Completely agree, Walking Man - why ever read or watch a story about characters you don't care about? Even with antihero stories, you need to empathize with the antihero/ine and his or her choices.

And you do need to start caring immediately, but it doesn't stop there. Because I've been watching JAWS again this week I can provide this stellar example: I wouldn't say that you CARE about Captain Quint when you first meet him. But over the course of the movie you come to like and understand him (Hollywood loves to call that "Peeling back the layers of the onion.) Quint really is one of those characters who takes root and GROWS on you.

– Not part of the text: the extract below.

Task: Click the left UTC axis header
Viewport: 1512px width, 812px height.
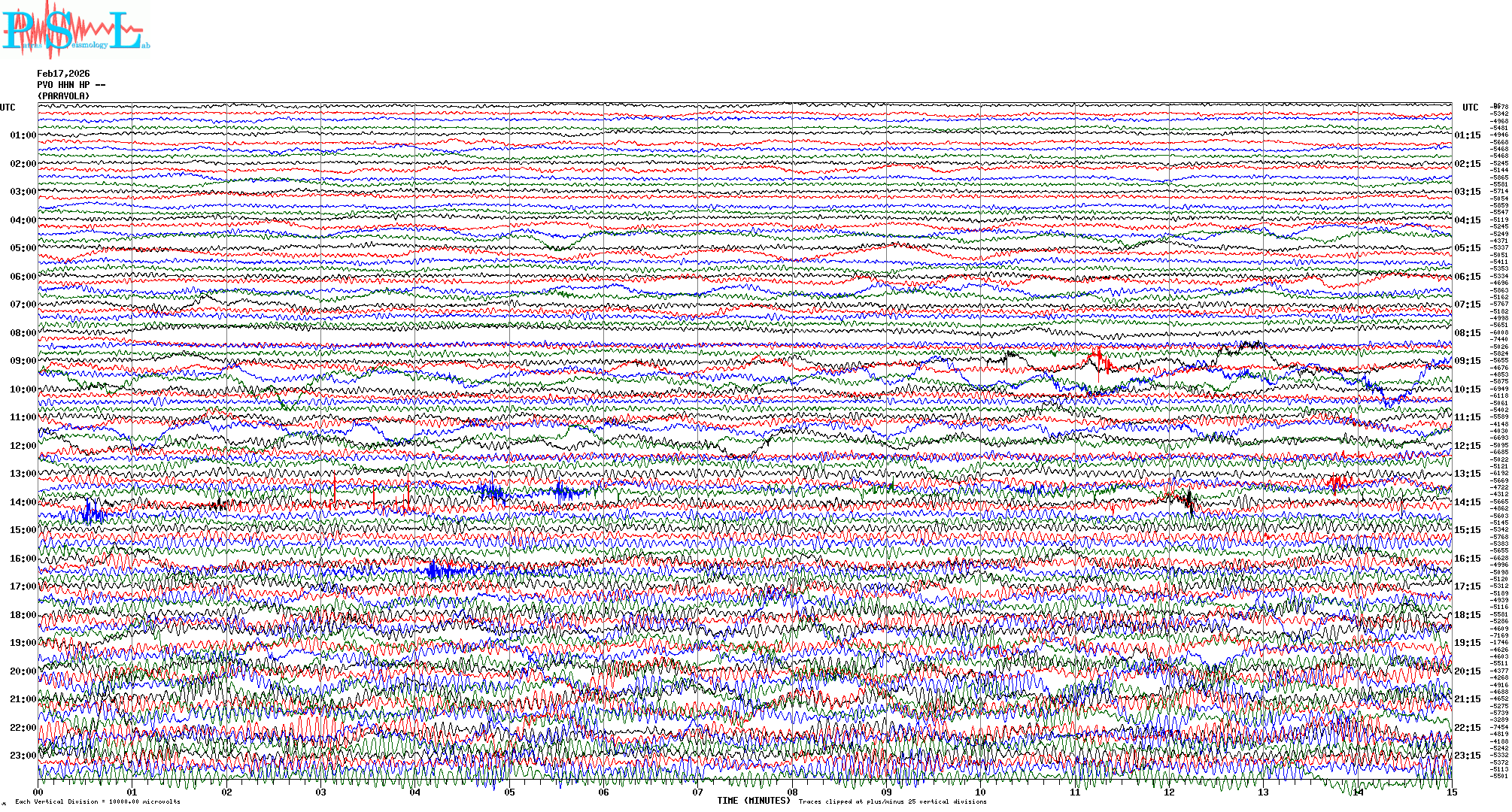Action: 8,108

Until it's pretty devastating when he's killed in the end.

Strongboy said...

Having been an actor helps me when I write. Regardless what gender my character is, I need to 'feel' as if I am in his or her body when I write. It's like living out the story. Lots of times this tells me what I a would like to have happen next. It works well when trying to find those vulnerable zones inside the character's web of fear. By acting out the role as I write it's like letting the story tell itself -- suspense comes naturally that way. At least that is how it works best for me.

Strongboy said...

Thanks for the interesting feedback, Alex.

Gene said...

Funny thing about Quint, though. I didn't really like him, either, at first. Not that much. But he was so fascinating, so significant, that I couldn't take my eyes off him. I found myself thinking, "Okay, this guy's going to do something big. I wonder what?" :-)

B.D. Knight said...

I like your thoughts on Jaws. Once you know something is out there that has already killed others, you have to naturally fear it from that time forward. As a writer it gives you an edge. You can add natural suspense without constantly having to set up your scene for suspense, if that makes sense the way I worded it.